[Collected data entries]
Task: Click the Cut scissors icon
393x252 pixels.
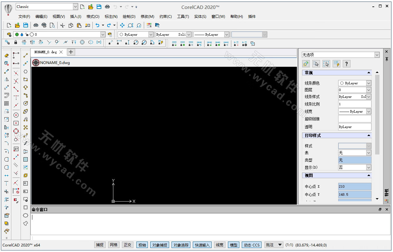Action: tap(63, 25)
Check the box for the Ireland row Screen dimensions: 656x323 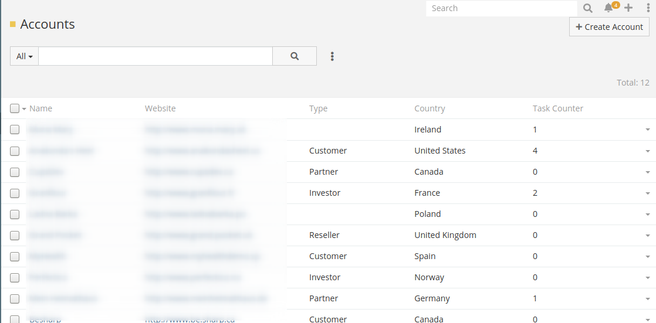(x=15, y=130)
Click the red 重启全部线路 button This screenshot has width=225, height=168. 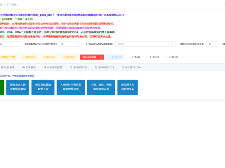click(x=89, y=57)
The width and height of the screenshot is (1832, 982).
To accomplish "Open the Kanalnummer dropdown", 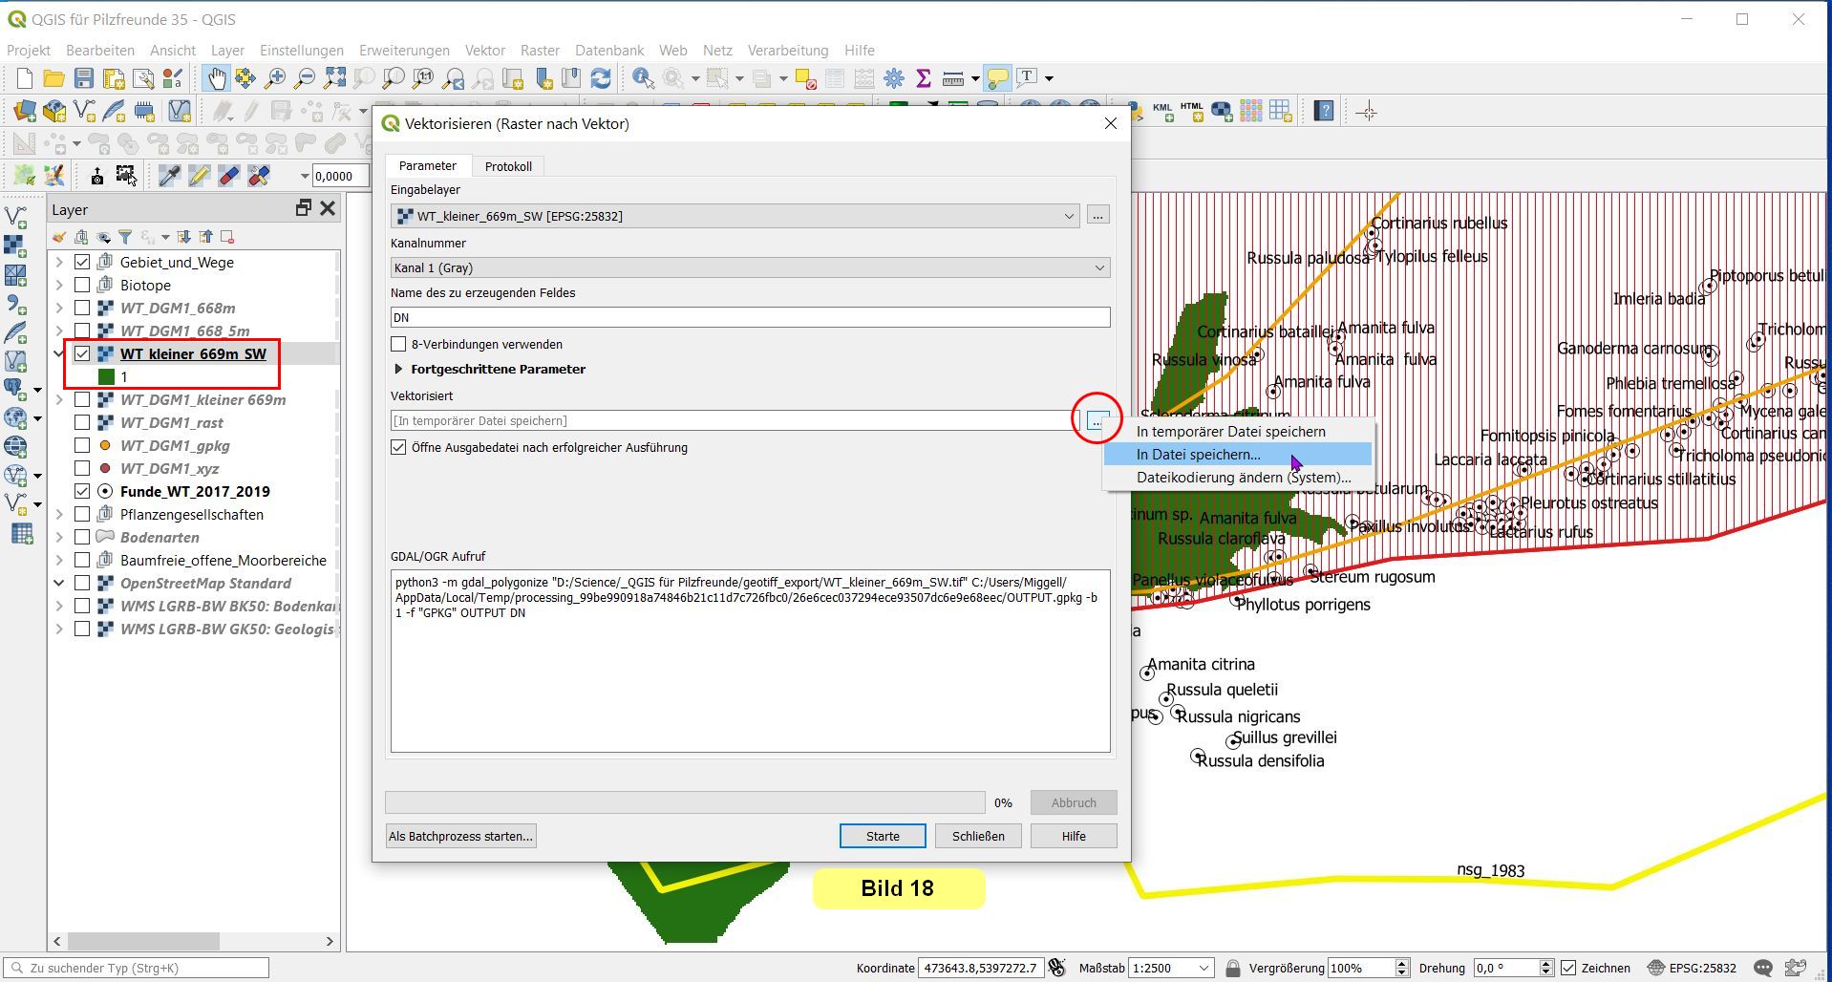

REQUIRED ACTION: The answer consists of the lines from the one holding "The width and" to the end of the records, inclusive, restated exactly and without pictures.

EXPECTED OUTPUT:
The width and height of the screenshot is (1832, 982).
To accomplish "Open the Kanalnummer dropdown", 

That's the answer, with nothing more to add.